SGLT-2 inhibitors are a novel class of medications that improve glycemic control via reduced glucose reabsorption in the renal proximal tubule resulting in glycosuria (40). SGLT-2 is present in segment 1 of the proximal tubule and normally accounts for around 90% of the glucose reuptake (40). As SGLT-2 expression is highly specific for the kidneys, SGLT-2 inhibitors should not affect glucose transport in other tissues (41). SGLT-2 inhibitors act independent of insulin secretion, severity of insulin resistance, and pancreatic ß-cell failure (40). The above unique mechanisms are responsible for the very low potential of SGLT-2 inhibitors to cause hypoglycemia and suggest that they may be effective across the spectrum of T2DM disease progression. As they act within the tubule, reduced glomerular filtration rate in chronic kidney disease can reduce the efficacy and safety of SGLT-2 inhibitors (40,41). Canagliflozin, dapagliflozin, and empagliflozin are some of the approved SGLT-2 inhibitors.
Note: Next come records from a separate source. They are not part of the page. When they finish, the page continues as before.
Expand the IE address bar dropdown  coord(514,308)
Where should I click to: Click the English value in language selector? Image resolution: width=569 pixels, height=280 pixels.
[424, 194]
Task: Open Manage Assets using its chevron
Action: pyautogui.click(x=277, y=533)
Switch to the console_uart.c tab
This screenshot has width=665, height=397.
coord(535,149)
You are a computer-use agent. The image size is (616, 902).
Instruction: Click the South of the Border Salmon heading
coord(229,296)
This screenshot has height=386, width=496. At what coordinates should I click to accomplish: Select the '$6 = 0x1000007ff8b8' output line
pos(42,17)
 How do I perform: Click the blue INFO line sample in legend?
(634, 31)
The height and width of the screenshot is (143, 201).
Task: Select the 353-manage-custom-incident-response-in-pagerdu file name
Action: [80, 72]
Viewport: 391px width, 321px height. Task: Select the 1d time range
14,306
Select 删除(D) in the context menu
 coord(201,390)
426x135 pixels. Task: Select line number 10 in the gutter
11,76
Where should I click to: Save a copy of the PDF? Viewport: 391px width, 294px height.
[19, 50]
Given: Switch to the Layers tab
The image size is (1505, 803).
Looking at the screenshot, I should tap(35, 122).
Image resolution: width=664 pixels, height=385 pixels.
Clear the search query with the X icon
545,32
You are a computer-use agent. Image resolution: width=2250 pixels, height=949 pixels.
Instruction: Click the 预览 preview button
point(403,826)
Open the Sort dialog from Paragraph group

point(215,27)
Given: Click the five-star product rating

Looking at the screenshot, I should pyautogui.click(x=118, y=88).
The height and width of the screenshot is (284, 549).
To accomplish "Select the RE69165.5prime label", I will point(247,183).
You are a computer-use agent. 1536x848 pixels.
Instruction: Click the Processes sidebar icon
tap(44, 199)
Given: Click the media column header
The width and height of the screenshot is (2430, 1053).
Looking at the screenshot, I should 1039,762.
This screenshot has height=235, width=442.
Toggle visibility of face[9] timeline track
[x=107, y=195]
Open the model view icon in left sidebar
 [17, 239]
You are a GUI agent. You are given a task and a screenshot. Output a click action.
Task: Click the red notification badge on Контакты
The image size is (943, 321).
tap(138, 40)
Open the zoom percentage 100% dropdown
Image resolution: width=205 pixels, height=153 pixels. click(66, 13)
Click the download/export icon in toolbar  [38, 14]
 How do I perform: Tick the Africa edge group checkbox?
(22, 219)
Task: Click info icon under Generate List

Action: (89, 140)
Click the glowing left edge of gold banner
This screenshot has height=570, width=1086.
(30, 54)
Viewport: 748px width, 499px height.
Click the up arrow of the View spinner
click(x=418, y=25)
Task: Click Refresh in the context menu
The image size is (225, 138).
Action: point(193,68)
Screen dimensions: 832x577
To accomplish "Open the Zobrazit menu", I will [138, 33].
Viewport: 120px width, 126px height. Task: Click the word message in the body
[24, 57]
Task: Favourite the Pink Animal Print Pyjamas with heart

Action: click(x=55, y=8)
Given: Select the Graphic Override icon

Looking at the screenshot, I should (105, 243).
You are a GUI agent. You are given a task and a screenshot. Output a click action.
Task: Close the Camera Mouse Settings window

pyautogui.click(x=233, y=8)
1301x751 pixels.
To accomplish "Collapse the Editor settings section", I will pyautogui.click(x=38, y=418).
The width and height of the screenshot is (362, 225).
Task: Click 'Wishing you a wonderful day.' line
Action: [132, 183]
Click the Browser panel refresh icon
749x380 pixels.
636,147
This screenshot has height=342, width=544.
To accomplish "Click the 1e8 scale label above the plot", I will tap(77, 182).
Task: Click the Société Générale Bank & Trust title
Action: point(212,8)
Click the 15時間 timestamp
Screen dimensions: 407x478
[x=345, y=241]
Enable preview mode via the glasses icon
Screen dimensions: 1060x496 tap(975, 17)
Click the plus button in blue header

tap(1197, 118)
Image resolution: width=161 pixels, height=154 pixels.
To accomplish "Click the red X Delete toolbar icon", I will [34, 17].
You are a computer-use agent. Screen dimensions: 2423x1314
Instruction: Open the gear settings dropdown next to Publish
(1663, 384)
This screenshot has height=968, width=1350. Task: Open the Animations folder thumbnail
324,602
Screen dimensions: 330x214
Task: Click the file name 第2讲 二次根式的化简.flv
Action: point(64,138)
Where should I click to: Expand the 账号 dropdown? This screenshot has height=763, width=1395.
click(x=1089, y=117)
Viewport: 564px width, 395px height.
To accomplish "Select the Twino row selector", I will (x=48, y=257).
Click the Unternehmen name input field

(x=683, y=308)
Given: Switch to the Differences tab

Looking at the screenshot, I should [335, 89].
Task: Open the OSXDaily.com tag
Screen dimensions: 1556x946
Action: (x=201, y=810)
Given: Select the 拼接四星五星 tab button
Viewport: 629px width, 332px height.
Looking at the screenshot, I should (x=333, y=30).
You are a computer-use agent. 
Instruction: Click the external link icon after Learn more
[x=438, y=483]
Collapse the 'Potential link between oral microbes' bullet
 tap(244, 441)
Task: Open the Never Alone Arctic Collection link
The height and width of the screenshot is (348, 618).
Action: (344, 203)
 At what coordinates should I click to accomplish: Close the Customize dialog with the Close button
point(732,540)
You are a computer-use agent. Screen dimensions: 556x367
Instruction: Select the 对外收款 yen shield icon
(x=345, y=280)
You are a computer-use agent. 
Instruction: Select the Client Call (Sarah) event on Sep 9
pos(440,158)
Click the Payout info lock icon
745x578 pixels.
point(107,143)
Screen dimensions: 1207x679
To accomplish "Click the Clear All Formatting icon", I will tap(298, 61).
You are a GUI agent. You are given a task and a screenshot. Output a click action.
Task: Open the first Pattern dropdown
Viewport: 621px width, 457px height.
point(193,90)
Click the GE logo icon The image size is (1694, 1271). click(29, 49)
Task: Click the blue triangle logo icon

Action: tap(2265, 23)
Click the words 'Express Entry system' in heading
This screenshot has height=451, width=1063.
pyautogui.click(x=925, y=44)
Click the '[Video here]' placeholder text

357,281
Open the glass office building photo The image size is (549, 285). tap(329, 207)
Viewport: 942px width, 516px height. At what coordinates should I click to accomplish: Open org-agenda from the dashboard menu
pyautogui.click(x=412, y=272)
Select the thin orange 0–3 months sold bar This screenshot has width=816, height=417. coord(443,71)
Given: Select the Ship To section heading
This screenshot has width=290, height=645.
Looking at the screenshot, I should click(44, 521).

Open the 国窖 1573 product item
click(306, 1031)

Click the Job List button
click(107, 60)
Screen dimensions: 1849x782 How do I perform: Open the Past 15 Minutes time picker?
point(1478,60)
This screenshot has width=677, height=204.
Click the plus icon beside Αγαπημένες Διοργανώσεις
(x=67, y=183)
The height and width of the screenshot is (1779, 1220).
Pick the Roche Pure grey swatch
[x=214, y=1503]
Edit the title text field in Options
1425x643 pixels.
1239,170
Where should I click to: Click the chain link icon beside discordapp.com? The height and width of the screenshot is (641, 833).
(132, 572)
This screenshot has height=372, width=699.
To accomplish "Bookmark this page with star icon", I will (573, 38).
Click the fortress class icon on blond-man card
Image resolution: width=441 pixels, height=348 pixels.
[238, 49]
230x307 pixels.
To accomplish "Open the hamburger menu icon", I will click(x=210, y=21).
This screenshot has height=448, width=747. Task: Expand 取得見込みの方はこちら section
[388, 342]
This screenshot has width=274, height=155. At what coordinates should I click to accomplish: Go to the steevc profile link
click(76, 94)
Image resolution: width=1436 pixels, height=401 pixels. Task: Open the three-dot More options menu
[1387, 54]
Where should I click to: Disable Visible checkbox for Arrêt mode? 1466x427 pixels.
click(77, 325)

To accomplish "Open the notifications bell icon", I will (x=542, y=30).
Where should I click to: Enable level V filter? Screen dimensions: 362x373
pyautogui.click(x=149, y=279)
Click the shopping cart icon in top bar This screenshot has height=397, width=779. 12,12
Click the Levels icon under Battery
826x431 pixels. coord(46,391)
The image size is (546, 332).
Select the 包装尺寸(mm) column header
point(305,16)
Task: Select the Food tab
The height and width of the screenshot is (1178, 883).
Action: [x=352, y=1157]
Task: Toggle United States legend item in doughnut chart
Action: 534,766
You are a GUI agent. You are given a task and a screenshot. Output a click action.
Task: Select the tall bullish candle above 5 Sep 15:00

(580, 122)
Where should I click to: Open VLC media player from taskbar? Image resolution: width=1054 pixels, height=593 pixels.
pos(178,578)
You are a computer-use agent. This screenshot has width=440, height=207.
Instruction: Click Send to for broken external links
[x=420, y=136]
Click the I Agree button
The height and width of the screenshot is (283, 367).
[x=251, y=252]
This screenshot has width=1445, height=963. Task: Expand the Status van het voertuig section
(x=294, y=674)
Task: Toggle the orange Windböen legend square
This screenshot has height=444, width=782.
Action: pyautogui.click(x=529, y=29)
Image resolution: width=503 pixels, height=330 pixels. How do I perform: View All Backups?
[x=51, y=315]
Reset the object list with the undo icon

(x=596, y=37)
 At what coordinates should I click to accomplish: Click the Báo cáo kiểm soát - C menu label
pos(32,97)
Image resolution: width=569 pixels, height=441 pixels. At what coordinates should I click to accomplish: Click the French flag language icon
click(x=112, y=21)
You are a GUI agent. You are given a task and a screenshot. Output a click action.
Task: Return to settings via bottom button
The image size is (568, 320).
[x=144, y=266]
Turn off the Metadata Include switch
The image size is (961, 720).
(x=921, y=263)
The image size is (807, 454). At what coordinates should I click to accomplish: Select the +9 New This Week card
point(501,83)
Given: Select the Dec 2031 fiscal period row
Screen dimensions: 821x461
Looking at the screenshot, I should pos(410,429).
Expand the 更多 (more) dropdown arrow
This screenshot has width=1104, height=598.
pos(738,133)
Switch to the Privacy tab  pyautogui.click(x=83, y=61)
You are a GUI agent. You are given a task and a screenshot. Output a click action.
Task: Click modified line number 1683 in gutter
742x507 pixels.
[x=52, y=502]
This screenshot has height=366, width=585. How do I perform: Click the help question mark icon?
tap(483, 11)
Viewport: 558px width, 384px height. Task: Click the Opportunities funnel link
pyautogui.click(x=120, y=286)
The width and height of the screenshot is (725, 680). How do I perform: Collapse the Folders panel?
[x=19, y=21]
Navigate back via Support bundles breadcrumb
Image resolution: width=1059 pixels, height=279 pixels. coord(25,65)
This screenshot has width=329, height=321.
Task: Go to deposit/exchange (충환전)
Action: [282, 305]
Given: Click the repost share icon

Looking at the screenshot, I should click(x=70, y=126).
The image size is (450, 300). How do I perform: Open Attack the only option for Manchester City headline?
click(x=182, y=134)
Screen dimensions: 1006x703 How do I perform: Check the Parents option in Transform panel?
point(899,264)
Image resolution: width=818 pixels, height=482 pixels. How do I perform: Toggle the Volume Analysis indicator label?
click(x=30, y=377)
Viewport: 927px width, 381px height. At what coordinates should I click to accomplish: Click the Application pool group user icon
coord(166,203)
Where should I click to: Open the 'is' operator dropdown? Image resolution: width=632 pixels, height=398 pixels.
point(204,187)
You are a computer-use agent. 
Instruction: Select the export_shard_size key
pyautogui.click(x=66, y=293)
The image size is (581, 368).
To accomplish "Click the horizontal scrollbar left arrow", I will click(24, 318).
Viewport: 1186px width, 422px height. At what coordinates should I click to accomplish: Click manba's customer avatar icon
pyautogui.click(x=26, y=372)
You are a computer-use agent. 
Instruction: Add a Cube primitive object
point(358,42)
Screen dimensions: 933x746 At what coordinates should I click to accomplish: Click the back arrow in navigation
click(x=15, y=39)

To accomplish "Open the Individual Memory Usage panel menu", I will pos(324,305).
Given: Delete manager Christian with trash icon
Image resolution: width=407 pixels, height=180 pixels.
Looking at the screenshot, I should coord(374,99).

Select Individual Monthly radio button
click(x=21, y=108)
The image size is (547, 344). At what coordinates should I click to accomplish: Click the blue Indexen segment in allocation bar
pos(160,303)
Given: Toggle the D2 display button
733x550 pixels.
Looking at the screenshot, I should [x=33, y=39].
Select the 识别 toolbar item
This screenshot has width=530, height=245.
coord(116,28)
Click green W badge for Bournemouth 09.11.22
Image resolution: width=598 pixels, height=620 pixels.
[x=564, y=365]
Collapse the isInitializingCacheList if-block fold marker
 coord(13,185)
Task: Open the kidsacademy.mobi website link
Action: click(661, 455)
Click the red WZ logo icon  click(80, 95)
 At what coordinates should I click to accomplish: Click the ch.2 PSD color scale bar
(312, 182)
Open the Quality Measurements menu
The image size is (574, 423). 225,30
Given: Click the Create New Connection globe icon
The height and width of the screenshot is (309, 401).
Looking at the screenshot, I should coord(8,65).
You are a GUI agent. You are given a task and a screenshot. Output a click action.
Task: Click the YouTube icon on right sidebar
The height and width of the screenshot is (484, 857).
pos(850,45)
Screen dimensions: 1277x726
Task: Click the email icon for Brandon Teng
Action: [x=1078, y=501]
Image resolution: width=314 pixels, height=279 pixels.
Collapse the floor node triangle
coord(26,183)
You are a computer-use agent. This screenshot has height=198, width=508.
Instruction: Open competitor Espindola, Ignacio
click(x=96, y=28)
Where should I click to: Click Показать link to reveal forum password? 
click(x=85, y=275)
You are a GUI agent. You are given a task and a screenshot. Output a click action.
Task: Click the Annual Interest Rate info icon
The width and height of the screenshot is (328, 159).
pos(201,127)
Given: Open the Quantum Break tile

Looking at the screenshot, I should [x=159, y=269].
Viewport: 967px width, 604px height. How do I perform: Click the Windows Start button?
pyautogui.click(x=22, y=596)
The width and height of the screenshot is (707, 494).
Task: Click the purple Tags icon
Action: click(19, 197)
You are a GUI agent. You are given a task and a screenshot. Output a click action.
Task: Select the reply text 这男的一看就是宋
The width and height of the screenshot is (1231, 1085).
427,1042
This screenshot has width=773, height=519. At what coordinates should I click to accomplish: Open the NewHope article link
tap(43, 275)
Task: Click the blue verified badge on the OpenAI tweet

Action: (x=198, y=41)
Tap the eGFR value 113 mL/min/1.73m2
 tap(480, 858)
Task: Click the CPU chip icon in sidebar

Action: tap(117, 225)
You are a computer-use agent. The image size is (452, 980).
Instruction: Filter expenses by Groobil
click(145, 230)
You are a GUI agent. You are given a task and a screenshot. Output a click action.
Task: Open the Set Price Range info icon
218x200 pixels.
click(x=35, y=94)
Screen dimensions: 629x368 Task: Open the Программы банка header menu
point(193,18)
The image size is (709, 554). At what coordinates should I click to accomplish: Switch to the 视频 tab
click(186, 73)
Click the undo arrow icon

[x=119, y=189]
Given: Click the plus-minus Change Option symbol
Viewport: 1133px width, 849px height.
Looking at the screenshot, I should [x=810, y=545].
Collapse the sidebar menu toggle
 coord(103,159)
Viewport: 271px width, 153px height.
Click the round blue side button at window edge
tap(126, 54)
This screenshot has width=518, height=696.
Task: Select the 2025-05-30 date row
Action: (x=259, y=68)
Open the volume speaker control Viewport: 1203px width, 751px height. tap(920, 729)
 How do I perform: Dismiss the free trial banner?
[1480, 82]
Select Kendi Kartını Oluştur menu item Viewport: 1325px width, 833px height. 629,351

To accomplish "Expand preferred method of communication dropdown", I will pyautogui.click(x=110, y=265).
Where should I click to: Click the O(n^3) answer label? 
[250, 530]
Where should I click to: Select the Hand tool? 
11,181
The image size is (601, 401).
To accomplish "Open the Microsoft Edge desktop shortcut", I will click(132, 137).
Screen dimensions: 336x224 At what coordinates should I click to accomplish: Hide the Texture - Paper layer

SGLT-2 inhibitors improve both glycemic and non-glycemic risk factors in T2DM patients. They induce urinary glucose losses around 40–80 g/day, resulting in decent glycemic control (HbA1c reduction around 0.7%) (42). This corresponds to around 200–300 kilocalories daily which can result in a 2–3 kg body weight loss over 24–52 weeks (40). Most weight loss associated with SGLT-2 inhibition was due to reduction in visceral fat which is associated with increased risk of T2DM, CV complications and overall mortality (40). SGLT-2 inhibitors showed a consistent BP lowering effect, more systolic than diastolic, without a compensatory increase in pulse rate, in multiple clinical studies (43,44). The mechanism of BP reduction is not entirely clear. Possible mechanisms include the osmotic diuretic effect, weight reduction, and a possible direct vascular effect via reducing arterial stiffness (40,44). In a meta-analysis of 27 randomized controlled trials (n=12,960 participants), SGLT-2 inhibitors significantly reduced both systolic BP (weighted mean difference of 4.0 mmHg) and diastolic BP (weighted mean difference of 1.6 mmHg) from baseline (43). SGLT-2 inhibitors were associated with a small increase in both HDL-C and LDL-C levels with concomitant reductions in triglyceride levels, the effect of which on CV events is not very clear at this time (40,45). SGLT-2 inhibition is also associated with reduced glomerular hyperfiltration and urinary albumin excretion which might suggest the nephroprotective effect of this class of drugs (40 (Figure 1).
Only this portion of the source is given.